A closer look is in the works.


----------



## gunrunnerjohn (Nov 10, 2010)

The couplers should be the same as Lionel, what spring did you lose? If you lost a spring, something else broke I would imagine.

Close-up pictures of the coupler that's still there would help.


----------



## ftauss (Sep 18, 2012)

Ok On the frame it says K-Line K-2200-8. There is a single switch which I am presuming to be for the E unit as there is nothing else inside.

There is a metal K-Line warranty tag marked 028422 on one end of the frame.

Fortunately the damage seems to be at the cab end being a cab end forward type of person. I'll bust out the camera tommorrow and see if I can make this work.


----------



## gunrunnerjohn (Nov 10, 2010)

I may have the parts to replace what you're missing, I've put electrocouplers on a number of locomotives, including several K-Line models. Obviously, I end up with the standard coupler parts in the process.


----------



## servoguy (Jul 10, 2010)

John, I could use a coupler for a diesel switcher that is now about 33-35 years old. Chessie System. The clip that holds everything together fell off, and the parts disappeared. I am not home now, but it looks like an 8556: http://www.liveauctioneers.com/item/3314477

Any help would be appreciated.


----------



## gunrunnerjohn (Nov 10, 2010)

Well, I don't have the "T" posts and springs, they were used for the replacement couplers. I have the coupler arm and the lower latching arm. If you want those, PM me your address, I can send you a couple sets.
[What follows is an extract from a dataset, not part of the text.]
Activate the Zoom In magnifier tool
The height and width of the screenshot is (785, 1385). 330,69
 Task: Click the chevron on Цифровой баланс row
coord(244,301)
Here's the pieces I have in quantity.


----------



## servoguy (Jul 10, 2010)

I will need to buy some parts from Jeff at Train Tender anyway, so I might as well get everything from him. Thanks, anyway.

I am missing the spring and the clip that holds the spring and the piece that you show at the top of your picture. Can't cost much. In fact, if I check the next swap meet, I might find them. Gotta look through the junk boxes.


----------



## gunrunnerjohn (Nov 10, 2010)

Let me know if you need any of these, I have probably a dozen sets.


----------



## Mosin (Mar 23, 2021)

gunrunnerjohn said:


> Let me know if you need any of these, I have probably a dozen sets.


Hi John
I know I’m a little late to the party...
I just got the very same loco that the previous poster has. 
It is missing the coupler and its pin.
Do you still have them available? If so, how much?
Thanks.
Bill


----------